Reviewed by Helga Varden, University of Illinois at Urbana-Champaign

2007.02.03


Kant is an introductory book to all of Kant's philosophy. Such a project requires not only intimate knowledge of the entire body of Kant's writings, as well as his key interlocutors and interpreters, but also an ability to present the core philosophical questions Kant was concerned with in a compressed, and yet intelligible manner for an audience new to philosophy. Paul Guyer is one of the few philosophers who can take on such a huge task, and to have accomplished it in a mere four hundred pages is simply impressive. There is no doubt that this book will be of invaluable help to those who are striving to understand Kant's philosophy, including its place in the history of philosophy and its role as a source of inspiration for contemporary philosophy.

Kant is an excellent introduction to Kant's philosophy. Guyer succeeds in treating comprehensively all the issues important to Kant scholarship without either oversimplifying or masking the richness of Kant's thought. But as is customary in critical reviews I will focus more on some of the aspects of the work I find problematic. My remarks are divided into two parts. In the first part, I will consider the book as it attempts to fulfill its role as an introductory text to Kant's philosophy. In my view, Kant reads more like an introduction to Guyer's interpretation of Kant than -- as we might say -- a "non-partisan" introduction to Kant.
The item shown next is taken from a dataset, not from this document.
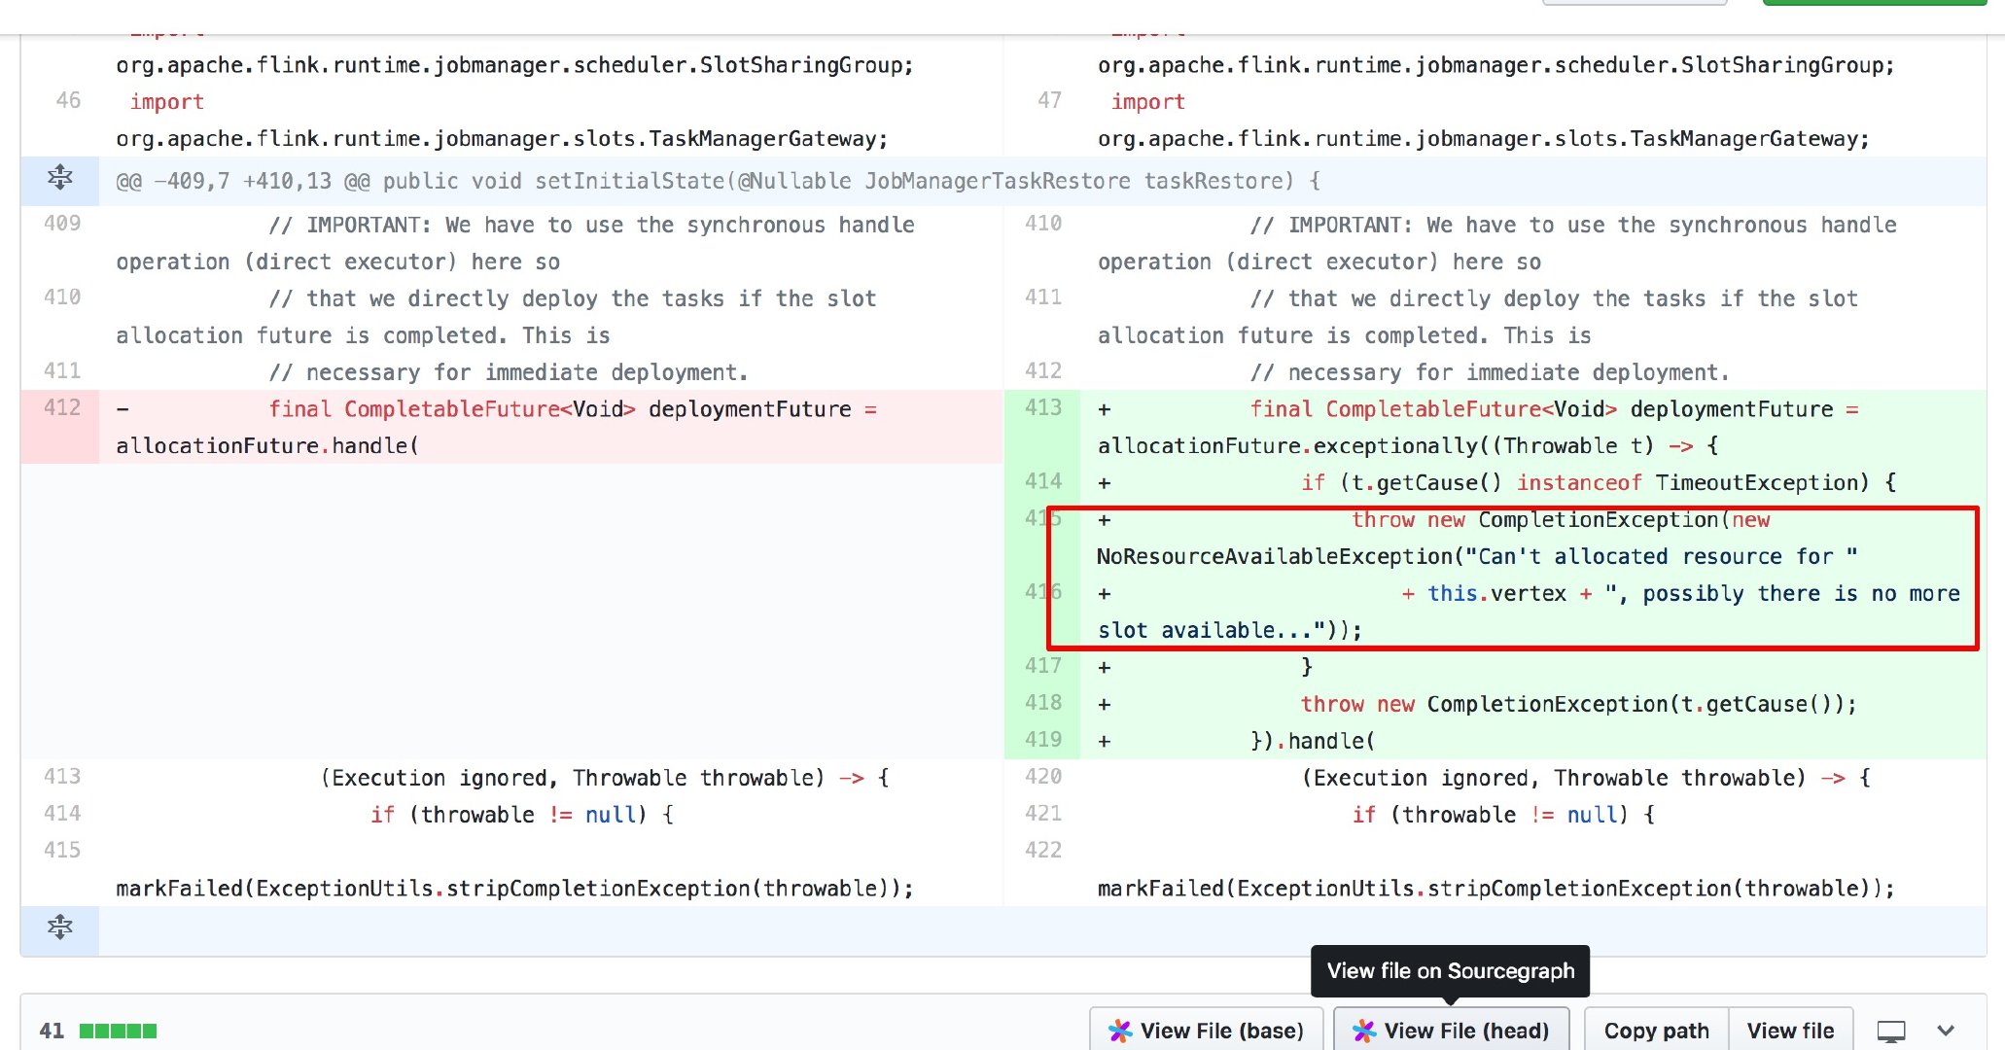Click the star icon next to View File head
Viewport: 2005px width, 1050px height.
tap(1360, 1031)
This makes it hard for readers to appreciate the complexity and strengths of the various interpretations of Kant. Nevertheless, the references given in endnotes and the suggestions for further reading provide the reader with ample resources for additional research. The one chapter where I find that Guyer does not do this is his chapter on Kant's 'Doctrine of Right' and, since some of the alternative interpretations claim to overcome the tensions internal to Guyer's interpretation, omitting them comes at a price. For that reason, in the second part, I will focus my attention on Guyer's treatment of Kant's philosophy of right.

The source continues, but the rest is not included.